• OBIETTIVO DEL COMPITO
Ricopia senza modifiche un passo del testo su Batman Returns: parti dalle parole che contengono "Sam Hamm, sceneggiatore" e fermati dopo "milioni di dollari.".

• ESTRATTO DEL TESTO
━━━

Batman Returns di Tim Burton
Pubblicato il 1 Giugno 2015 alle 14:30
Nel 1989, subito dopo l’incredibile successo di Batman, il kolossal di Tim Burton, la Warner voleva produrre immediatamente un sequel da iniziare a girare già nel ’90.
Il regista, tuttavia, aveva dei dubbi ed era restìo a realizzare un film solo per motivi commerciali affermando che sarebbe tornato su Batman solo se la sceneggiatura avesse offerto qualcosa di nuovo ed eccitante. In attesa di ulteriori sviluppi, si dedicò allora al progetto Edward mani di forbice che si sarebbe rivelato un altro successo.
Il regista si convinse definitivamente a realizzare il sequel quando la Warner gli concesse maggior controllo creativo. Burton capì allora di poter avere un approccio più autoriale al materiale originale e di poter sviluppare tematiche e contenuti più inerenti alla sua visione. Bob Kane, creatore di Batman, venne naturalmente riconfermato come consulente creativo.
Sam Hamm, sceneggiatore del primo episodio, scrisse un soggetto che contemplava la presenza del Pinguino e di Catwoman come villains. Burton non ne fu soddisfatto e chiese una seconda stesura a Daniel Waters che lo aveva impressionato con lo script della black-comedy Heathers. Waters diede alla storia una forte impronta di satira sociale e politica, eliminò il procuratore distrettuale Harvey Dent, che non aveva un ruolo determinante, e Robin, prima ipotizzato come leader di una gang di strada e poi come giovane meccanico di colore. Jon Peters e Peter Guber, produttori del primo film, divennero produttori esecutivi. Il budget stanziato era di 80 milioni di dollari.

━━━

Voci di localizzazione di parole ed elementi:
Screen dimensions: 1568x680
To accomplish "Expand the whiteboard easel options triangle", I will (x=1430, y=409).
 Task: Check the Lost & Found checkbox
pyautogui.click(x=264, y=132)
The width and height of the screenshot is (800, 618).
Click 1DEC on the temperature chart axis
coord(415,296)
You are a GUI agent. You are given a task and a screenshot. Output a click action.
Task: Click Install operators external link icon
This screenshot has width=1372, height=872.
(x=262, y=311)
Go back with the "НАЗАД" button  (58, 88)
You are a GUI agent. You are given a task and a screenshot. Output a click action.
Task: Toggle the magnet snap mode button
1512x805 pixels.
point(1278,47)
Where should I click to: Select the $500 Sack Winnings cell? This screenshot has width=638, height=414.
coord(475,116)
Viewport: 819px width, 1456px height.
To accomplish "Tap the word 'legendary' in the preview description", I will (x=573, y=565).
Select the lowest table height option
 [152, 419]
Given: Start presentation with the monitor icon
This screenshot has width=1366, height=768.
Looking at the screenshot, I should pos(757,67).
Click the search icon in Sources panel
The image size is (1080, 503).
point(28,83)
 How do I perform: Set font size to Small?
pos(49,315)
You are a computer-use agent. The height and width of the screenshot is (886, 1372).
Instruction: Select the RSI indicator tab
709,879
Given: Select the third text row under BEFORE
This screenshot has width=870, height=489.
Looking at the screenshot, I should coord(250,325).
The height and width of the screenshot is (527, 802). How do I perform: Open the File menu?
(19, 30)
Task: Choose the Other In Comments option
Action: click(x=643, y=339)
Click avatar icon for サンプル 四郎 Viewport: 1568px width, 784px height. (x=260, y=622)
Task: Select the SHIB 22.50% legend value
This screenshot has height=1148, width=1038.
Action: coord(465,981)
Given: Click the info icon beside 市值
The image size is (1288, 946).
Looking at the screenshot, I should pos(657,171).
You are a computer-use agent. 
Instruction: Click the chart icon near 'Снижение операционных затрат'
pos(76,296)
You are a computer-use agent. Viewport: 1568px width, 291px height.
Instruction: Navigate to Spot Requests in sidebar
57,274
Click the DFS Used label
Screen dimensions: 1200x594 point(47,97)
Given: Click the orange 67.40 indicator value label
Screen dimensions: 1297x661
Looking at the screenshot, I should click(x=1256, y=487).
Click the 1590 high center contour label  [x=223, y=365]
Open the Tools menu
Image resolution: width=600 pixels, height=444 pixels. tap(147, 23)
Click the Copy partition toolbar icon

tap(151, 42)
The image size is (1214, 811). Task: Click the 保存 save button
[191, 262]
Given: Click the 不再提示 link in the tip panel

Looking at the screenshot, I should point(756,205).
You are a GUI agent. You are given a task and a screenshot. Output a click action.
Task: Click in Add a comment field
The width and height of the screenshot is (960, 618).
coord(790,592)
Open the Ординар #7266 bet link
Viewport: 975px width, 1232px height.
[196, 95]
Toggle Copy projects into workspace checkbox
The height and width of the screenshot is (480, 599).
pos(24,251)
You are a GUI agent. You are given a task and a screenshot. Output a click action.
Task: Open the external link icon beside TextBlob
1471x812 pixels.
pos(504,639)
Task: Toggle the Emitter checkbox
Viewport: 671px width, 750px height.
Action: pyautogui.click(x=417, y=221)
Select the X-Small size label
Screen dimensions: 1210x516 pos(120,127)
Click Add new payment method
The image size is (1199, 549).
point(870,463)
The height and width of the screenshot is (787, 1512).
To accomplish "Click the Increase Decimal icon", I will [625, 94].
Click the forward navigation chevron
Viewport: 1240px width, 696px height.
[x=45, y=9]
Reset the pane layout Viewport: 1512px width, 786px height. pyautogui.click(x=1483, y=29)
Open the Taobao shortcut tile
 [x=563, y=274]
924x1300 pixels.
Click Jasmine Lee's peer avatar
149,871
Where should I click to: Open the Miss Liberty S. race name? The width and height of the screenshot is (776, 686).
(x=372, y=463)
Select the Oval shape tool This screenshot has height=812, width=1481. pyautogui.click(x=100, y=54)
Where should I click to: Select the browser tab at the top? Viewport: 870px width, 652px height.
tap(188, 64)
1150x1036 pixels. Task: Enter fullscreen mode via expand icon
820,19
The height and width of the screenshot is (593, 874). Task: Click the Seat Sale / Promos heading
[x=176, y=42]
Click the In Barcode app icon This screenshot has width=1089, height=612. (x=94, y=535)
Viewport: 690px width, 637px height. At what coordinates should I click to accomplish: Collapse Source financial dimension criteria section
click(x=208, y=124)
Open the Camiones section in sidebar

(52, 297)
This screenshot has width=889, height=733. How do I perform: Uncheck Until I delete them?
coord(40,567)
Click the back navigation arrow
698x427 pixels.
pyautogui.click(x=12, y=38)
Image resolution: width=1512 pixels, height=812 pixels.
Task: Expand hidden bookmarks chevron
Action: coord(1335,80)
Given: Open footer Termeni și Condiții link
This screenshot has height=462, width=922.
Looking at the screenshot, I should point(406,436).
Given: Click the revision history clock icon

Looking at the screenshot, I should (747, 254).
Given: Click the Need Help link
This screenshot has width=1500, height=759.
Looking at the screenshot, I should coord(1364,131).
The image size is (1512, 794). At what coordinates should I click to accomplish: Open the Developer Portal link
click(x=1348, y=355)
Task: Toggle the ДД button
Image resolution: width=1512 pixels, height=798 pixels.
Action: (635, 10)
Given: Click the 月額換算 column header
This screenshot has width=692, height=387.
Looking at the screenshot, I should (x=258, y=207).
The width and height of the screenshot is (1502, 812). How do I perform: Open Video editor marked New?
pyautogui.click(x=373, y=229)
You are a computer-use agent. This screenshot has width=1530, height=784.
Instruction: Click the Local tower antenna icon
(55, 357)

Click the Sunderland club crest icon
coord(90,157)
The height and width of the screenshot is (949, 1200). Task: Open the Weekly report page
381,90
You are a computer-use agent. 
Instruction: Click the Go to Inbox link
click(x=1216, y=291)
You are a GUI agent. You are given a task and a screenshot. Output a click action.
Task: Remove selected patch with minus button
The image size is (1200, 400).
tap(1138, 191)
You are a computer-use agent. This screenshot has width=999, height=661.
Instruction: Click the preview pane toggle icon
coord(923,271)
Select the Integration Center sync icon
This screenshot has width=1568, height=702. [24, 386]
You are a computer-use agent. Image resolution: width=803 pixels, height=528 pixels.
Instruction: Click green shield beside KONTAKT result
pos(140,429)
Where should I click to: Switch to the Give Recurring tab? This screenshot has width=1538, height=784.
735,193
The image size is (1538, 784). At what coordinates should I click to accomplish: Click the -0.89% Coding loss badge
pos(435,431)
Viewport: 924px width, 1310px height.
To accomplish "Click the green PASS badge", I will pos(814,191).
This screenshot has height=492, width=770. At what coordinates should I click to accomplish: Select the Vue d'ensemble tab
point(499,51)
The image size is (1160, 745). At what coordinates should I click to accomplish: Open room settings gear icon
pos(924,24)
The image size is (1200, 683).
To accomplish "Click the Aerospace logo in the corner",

━━━

• RISULTATO DELL'ESERCIZIO
Sam Hamm, sceneggiatore del primo episodio, scrisse un soggetto che contemplava la presenza del Pinguino e di Catwoman come villains. Burton non ne fu soddisfatto e chiese una seconda stesura a Daniel Waters che lo aveva impressionato con lo script della black-comedy Heathers. Waters diede alla storia una forte impronta di satira sociale e politica, eliminò il procuratore distrettuale Harvey Dent, che non aveva un ruolo determinante, e Robin, prima ipotizzato come leader di una gang di strada e poi come giovane meccanico di colore. Jon Peters e Peter Guber, produttori del primo film, divennero produttori esecutivi. Il budget stanziato era di 80 milioni di dollari.